- New memoir by Charles Sturt University public intellectual Professor Clive Hamilton reflects on his journey and role in the shaping of contemporary Australia
- Professor Hamilton has influenced the quality of the air Australians breathe, the cost of our education, and how we see Australia’s place in the world
- The memoir is a blueprint for changing public debate in increasingly uncertain times
A leading public intellectual and academic at Charles Sturt University has published his latest book - a memoir that reflects on his contributions to public discourse in Australia and internationally.
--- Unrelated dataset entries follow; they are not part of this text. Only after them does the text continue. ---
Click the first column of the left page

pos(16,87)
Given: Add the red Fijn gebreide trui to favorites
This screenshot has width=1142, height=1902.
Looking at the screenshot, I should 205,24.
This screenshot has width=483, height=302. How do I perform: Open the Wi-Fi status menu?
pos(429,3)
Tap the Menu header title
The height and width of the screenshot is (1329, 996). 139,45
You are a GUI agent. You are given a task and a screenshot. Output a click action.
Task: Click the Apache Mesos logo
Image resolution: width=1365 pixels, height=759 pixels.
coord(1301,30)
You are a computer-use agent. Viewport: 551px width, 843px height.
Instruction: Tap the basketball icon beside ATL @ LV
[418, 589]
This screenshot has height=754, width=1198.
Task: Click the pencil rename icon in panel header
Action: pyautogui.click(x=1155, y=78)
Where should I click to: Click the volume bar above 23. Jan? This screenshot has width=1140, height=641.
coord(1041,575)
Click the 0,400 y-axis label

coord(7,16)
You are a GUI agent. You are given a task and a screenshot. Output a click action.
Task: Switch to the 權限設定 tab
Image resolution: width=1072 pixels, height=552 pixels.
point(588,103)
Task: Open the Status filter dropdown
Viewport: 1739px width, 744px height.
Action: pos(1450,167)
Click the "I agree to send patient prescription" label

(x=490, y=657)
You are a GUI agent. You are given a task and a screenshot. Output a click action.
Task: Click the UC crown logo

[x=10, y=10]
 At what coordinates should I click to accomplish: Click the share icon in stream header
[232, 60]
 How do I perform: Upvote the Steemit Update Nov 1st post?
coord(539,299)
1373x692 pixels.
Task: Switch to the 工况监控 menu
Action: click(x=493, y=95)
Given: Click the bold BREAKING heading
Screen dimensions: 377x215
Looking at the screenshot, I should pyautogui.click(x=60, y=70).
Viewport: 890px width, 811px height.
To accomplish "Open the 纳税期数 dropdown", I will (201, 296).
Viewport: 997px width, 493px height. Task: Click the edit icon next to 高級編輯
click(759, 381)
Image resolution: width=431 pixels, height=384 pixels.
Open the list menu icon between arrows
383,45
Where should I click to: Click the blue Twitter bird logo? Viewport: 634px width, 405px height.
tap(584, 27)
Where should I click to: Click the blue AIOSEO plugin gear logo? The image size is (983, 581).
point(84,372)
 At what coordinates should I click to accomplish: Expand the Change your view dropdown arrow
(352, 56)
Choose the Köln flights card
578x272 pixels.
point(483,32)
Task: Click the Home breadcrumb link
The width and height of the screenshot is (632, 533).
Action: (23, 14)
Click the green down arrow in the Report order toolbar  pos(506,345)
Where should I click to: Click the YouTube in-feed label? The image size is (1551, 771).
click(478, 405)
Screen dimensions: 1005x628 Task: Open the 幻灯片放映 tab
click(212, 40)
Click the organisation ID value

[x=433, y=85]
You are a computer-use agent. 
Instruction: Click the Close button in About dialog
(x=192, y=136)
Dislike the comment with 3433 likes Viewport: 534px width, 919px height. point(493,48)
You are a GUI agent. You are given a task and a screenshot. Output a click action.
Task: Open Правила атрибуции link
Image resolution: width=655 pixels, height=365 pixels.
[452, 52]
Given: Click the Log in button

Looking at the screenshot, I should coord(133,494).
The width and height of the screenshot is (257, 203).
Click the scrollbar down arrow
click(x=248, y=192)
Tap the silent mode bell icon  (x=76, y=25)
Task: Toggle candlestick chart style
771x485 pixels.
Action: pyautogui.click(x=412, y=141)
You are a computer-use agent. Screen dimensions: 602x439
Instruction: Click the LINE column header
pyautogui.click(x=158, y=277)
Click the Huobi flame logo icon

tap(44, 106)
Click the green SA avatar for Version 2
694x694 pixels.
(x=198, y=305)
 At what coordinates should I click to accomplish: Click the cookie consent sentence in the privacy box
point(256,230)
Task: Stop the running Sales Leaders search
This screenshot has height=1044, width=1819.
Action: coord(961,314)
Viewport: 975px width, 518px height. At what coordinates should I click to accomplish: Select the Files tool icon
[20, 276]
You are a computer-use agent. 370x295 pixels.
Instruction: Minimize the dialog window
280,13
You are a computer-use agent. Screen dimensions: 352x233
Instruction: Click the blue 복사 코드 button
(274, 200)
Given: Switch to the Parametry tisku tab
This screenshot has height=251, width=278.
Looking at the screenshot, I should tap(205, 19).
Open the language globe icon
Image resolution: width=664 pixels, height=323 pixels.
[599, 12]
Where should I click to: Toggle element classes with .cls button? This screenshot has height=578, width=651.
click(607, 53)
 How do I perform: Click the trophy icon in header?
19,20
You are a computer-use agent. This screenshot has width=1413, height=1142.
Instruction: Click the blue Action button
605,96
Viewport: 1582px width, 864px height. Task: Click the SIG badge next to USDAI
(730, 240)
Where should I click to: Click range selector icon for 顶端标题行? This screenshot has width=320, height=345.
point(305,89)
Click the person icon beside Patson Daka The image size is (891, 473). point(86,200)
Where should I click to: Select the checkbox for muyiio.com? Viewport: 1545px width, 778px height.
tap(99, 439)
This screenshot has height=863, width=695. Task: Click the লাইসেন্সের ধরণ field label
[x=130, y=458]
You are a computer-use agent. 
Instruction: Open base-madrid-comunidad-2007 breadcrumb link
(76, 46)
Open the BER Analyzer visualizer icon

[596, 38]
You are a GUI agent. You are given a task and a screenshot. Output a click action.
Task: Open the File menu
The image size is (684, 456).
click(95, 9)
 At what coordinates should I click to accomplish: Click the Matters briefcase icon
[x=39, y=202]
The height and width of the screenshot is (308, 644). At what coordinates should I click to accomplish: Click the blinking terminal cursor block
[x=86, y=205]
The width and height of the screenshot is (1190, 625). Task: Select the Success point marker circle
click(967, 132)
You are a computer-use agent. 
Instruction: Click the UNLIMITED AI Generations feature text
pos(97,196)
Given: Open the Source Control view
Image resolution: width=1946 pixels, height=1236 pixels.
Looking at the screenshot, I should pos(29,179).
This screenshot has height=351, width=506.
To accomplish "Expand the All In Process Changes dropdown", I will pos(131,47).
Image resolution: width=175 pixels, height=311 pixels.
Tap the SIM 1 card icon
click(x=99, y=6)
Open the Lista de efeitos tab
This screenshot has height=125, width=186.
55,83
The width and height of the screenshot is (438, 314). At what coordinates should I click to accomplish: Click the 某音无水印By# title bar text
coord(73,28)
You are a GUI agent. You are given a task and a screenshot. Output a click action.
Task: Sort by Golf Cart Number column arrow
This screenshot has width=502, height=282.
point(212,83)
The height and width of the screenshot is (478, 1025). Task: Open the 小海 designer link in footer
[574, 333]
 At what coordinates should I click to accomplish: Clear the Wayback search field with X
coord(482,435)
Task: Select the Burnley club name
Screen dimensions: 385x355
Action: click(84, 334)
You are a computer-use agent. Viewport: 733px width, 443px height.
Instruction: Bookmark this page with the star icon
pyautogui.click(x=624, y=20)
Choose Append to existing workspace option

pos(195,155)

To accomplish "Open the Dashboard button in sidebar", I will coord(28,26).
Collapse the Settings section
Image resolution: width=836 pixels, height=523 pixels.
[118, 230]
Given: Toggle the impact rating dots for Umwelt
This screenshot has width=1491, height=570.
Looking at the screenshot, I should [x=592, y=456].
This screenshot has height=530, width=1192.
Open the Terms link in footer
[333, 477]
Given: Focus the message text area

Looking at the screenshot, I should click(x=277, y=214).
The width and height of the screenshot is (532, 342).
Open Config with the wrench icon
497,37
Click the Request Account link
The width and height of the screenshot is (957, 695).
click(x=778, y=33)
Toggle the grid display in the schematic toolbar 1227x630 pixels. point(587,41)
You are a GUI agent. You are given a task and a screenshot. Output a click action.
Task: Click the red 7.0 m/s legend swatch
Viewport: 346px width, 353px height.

Professor Clive Hamilton (pictured), the Charles Sturt Vice-Chancellor’s Chair of Public Ethics, has written Provocateur – A Life of Ideas in Action to show why questioning the status quo matters, how powerful arguments can change the country, and how the life of ideas in action actually works.
For fourteen years Professor Hamilton was the executive director of The Australia Institute, a think tank he founded. He has also held visiting academic positions at the University of Oxford, Yale University, and Sciences Po.
As an Australian author and academic his influential books include Silent Invasion, Growth Fetish, Requiem for a Species: Why We Resist the Truth About Climate Change, and Defiant Earth: The Fate of Humans in the Anthropocene.
His articles have appeared in Foreign Affairs, The Guardian, The New York Times, Times Higher Education Supplement, Nature, and Scientific American.
“The last fifteen years of my life as a public intellectual have been spent as Vice-Chancellor’s Chair of Public Ethics at Charles Sturt University, based in Canberra,” Professor Hamilton said.
“Even though it has at times been a little uncomfortable for it, the University has given me the freedom to dive into public debates boots and all. So I have been very fortunate.”
Professor Hamilton said Provocateur is not just a memoir of change, but a blueprint for changing public debate in our increasingly uncertain times – it’s proof that ideas are powerful and that a different way into the future is possible.
“I have tried to show the importance of asking ‘why?’, and of ‘rattling the cage’, so to speak,” he said. “I’ve also shown the toll that it can have on a challenger.”
Professor Hamilton’s work, and that of the Australia Institute he founded, made him many friends as well as powerful enemies. He’s been denounced in federal parliament, black-handed by the Chinese Communist Party, and sued by an angry corporation.
But he has also influenced the quality of the air Australians breathe, the cost of our education, and how we see Australia’s place in the world.
In the weeks ahead Professor Hamilton will speak about his memoir at events in Sydney, Melbourne, Hobart and Canberra.
Provocateur – A Life of Ideas in Action is published by Hardie Grant Books and can be purchased online and in most bookshops.